Hinterpfoten: Gleich den Vorderpfoten.

GANGWERK:
Fließend, fördernd, gleichmäßig ausgreifend; mit gutem Vortritt und kräftigem Schub, springfreudig; kein Passgang.

HAUT:
Bindegewebe straff; Pigmentierung entsprechend der Fleckung des Haarkleides.

HAARKLEID

HAAR:
Rauhhaar: Dichte, rauhe Textur, mit Bart. Haarlänge am Widerrist und auf dem Rücken nicht länger als 7 cm. An den Seiten kürzer, etwa 3 cm. Das Haar auf dem Rücken und an Vorder- und Hinterhand ist härter als an den Seiten. Am Gesicht und am Fang längeres Haar. Haare an den Ohren dem Körperhaar entsprechend. Unterwolle vorhanden, kurz und weich.
Glatthaar: Dichte, weiche Textur, ohne Bart.
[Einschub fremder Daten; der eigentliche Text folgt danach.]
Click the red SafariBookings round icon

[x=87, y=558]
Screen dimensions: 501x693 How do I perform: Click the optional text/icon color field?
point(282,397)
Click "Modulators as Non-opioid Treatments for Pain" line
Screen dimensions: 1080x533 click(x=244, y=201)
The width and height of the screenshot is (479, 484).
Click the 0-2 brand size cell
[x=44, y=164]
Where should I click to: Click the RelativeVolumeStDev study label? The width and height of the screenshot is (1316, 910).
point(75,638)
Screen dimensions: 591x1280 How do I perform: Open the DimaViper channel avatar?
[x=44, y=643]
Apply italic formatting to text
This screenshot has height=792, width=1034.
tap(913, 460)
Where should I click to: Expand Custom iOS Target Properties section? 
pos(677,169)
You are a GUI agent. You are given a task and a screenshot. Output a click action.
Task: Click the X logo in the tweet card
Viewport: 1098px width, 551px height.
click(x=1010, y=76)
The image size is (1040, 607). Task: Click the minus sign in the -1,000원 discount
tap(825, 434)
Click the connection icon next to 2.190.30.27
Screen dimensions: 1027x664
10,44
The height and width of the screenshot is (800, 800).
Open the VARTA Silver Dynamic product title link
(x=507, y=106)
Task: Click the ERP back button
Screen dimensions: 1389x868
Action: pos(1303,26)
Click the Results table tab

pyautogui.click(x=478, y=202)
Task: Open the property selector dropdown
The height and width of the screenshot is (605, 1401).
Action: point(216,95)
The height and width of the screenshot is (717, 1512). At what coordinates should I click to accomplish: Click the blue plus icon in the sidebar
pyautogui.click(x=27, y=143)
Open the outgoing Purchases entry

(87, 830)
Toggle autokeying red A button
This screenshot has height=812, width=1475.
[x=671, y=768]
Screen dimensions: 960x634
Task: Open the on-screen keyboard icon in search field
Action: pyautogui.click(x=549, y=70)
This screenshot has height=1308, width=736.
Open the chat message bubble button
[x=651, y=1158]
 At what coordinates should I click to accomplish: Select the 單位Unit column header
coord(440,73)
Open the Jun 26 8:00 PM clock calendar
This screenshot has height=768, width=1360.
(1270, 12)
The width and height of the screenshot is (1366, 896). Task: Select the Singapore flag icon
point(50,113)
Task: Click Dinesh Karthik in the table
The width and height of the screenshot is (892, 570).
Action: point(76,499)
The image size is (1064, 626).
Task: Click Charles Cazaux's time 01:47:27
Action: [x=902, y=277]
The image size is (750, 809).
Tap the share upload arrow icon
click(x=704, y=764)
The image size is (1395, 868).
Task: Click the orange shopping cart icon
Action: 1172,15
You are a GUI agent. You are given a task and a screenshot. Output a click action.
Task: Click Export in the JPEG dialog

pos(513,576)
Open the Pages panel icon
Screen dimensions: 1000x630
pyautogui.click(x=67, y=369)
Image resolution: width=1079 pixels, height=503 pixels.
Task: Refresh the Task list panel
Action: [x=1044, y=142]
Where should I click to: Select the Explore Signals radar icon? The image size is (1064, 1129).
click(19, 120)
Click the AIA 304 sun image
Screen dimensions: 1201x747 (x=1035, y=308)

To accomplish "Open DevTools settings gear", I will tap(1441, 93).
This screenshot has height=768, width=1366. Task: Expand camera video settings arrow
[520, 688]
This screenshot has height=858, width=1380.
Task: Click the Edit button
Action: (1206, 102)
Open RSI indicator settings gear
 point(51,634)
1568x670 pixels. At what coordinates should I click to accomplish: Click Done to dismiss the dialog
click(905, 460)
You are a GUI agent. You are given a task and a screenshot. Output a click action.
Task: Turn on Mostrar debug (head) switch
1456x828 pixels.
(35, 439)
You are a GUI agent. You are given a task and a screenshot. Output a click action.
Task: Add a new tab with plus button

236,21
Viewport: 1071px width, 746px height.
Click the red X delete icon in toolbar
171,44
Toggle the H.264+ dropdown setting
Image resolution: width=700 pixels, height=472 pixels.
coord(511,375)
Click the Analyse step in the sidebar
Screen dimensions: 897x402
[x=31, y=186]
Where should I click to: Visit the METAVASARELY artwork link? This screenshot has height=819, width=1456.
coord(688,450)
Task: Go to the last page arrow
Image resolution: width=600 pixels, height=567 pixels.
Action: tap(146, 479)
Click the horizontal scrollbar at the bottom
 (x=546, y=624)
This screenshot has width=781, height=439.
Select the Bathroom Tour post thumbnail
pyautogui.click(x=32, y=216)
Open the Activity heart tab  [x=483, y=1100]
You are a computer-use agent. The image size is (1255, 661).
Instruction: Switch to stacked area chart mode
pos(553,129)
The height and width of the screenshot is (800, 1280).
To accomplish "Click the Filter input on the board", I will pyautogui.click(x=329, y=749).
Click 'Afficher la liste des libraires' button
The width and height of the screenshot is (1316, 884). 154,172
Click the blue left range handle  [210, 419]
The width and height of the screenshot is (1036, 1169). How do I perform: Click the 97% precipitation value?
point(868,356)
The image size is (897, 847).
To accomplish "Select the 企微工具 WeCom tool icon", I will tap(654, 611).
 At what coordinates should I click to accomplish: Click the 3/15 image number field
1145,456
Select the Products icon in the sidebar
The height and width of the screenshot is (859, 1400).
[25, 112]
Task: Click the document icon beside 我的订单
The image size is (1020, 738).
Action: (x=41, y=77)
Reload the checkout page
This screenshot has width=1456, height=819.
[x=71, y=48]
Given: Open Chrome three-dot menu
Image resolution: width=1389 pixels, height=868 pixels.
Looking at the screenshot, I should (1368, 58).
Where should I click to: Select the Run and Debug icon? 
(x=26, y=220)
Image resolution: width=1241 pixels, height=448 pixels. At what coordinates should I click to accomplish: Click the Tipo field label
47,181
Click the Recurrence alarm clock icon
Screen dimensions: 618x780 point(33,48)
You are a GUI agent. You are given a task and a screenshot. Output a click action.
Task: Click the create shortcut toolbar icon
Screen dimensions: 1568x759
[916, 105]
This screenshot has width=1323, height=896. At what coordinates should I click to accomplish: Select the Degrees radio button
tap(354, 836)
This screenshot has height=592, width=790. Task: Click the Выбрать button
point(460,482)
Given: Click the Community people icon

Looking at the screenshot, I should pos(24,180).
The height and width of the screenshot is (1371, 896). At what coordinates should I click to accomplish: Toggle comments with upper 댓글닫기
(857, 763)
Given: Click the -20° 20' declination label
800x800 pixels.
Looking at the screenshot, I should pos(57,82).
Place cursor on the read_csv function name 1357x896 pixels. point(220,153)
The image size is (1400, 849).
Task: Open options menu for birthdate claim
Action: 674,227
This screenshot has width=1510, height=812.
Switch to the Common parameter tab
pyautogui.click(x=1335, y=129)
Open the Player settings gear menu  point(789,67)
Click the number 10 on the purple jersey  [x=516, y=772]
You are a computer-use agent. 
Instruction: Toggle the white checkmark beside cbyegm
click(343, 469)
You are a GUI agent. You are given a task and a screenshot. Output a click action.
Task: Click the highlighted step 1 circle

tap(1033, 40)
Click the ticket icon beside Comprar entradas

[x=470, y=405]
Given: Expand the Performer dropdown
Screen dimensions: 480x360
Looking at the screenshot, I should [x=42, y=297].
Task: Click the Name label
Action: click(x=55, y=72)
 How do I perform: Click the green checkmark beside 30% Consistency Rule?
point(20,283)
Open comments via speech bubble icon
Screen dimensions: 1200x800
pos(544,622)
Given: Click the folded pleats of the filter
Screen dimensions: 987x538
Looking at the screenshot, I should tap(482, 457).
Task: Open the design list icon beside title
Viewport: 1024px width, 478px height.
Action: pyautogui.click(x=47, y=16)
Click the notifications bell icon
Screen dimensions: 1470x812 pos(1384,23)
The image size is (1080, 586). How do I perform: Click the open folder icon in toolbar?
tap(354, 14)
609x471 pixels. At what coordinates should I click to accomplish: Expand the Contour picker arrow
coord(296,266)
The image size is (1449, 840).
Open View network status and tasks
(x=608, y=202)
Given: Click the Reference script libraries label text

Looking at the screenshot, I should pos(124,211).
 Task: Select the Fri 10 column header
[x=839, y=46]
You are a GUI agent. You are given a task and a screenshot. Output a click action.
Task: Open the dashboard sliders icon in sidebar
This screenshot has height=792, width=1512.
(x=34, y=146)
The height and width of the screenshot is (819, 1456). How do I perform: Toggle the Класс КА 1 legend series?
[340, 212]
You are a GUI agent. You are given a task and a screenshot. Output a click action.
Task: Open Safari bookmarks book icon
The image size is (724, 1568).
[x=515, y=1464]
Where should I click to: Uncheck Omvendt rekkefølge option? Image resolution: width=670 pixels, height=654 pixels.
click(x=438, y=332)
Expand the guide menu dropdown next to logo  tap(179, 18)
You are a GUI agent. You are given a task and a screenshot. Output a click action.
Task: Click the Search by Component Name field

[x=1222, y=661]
Haarlänge am Widerrist und auf dem Rücken nicht länger als 7 cm. An den Seiten kürzer, etwa 3 cm. Haar gut am Körper anliegend. Die Ohren, die Unterseite des Halses und die Brust sind länger behaart. Rute mit guter Fahne. Gute Befederung an den Rückseiten der Vorderläufe und der Oberschenkel erwünscht. Am Gesicht und am Fang kurzes Haar. Unterwolle vorhanden, kurz und weich.

FARBE:
Am Körper: Grundfarbe weiß; hellbraune, rotbraune bis stark dunkelbraune Abzeichen in Form von verschieden großen Flecken oder als Sattel. Schwarze Haarspitzen bei brauner Unterwolle erlaubt.
Am Kopf: Hellbraune, rotbraune bis dunkelbraune Abzeichen an den Backen, über den Augen und auf den Ohren. Weitgehend symmetrisch unterteilt mit einer bis auf die Stirn reichenden oder bis zum Nacken durchgehenden weißen Zeichnung (symmetrische Maske mit Blesse).

GRÖSSE UND GEWICHT:
Widerristhöhe: Zwischen 38 cm und 46 cm.
Gewicht: Rüde 11 kg bis 16 kg, Hündin 9 kg bis 14 kg.

FEHLER:
Jede Abweichung von den vorgenannten Punkten muss als Fehler angesehen werden, dessen Bewertung in genauem Verhältnis zum Grad der Abweichung stehen sollte.

SCHWERE FEHLER:
Farbschwache Augen.
Zu starke Verblassung der braunen Flecken.
Schwarzgewolkte Flecken ohne braune Unterwolle.
Fehlen der Flecken am Körper.
Stark ungleichmäßige Zeichnung am Kopf.

AUSSCHLIESSENDE FEHLER:
Wesensschwäche (Aggressivität, Ängstlichkeit).
Vorbiss oder Rückbiss.
Fehlen von mehr als 2 Molaren oder von mehr als 3 Prämolaren.
Albinismus.
Blaues Auge.

BEMERKUNGEN:
Ein fehlender Schneidezahn im Unter- oder Oberkiefer sowie etwas kürzeres oder längeres Haarkleid sollten bei sonst vorzüglicher bzw. sehr guter Bewertung des Hundes nicht als ausschließende Fehler bewertet werden.
Hunde, die deutlich physische Abnormalitäten oder Verhaltensstörungen aufweisen, müssen disqualifiziert werden.

N.B. :
Rüden müssen zwei offensichtlich normal entwickelte Hoden aufweisen, die sich vollständig im Hodensack befinden.